The visual artist disclosed this on his Instagram account as he reflected on the cost of accessing healthcare for those infected with the disease in Nigeria.
According to him, he contracted COVID-19 a few weeks ago and initially thought he had malaria.
He stated that when he eventually discovered it was COVID-19, the disease had damaged several parts of his body, including his lungs.
“When I fell sick weeks ago, I thought I had malaria. So I spent the first couple of weeks treating malaria. By the time I realised this could be something else, it was too late. By the time I was rushed to the hospital, eighty per cent of my lungs were damaged,” he wrote.
“I couldn’t eat or breathe and I was on oxygen for weeks. I couldn’t walk either and had severe chest pains. I kept blacking out. It felt like I was dying and waking up over and over again. I have never seen anything like this.
“The days turned to weeks and my recovery is going well. I am fully cured of COVID-19 now and I am able to walk a little. My lungs will take months to heal completely. So I am still on oxygen and other medications but I am back home.”
He said that he has fully recovered from the disease but his experience highlighted the high cost of accessing health care in Nigeria.
According to him, at the Lagos health facility where he was kept, he was charged N350,000 daily, adding that he spent 12 days there before he was moved to another centre.

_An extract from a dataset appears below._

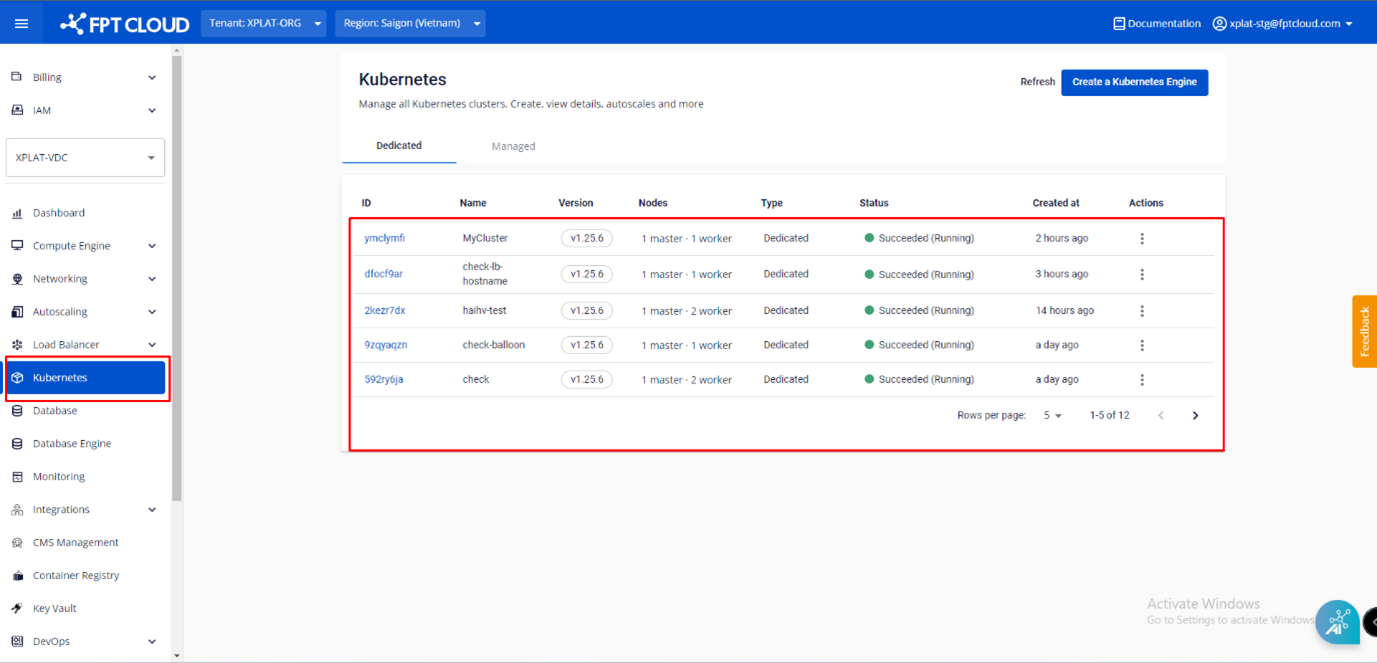Open the orange Feedback side tab

1364,331
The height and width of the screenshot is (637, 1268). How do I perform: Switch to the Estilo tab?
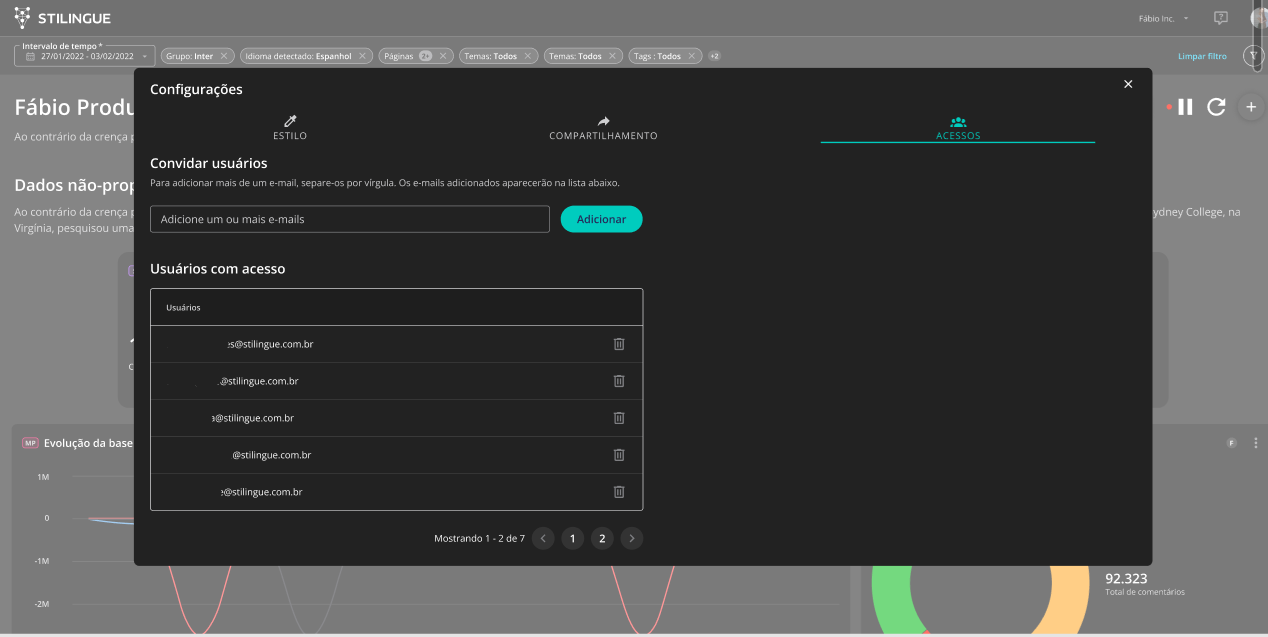point(290,128)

He said that the huge cost of getting treatment for COVID-19 is the major reason people with the virus die in the country.
“Curing COVID-19 costs a fortune too and that is a problem. That is often why people die. The facility where I was treated charges N350,000 a day. I was there for twelve days before being moved to First Cardiology Centre in Ikoyi for my lung and heart rehabilitation.
“Total cost of my treatment so far has exceeded six million naira. I know a guy whose covid treatment cost seventeen million naira.
“Governments must invest in affordable treatment or more and more people will die. Affordable treatment is our last line of defence.
“We have tried lockdowns, masks and vaccines and COVID-19 is still spreading. Even the vaccinated are still catching COVID-19,” he said.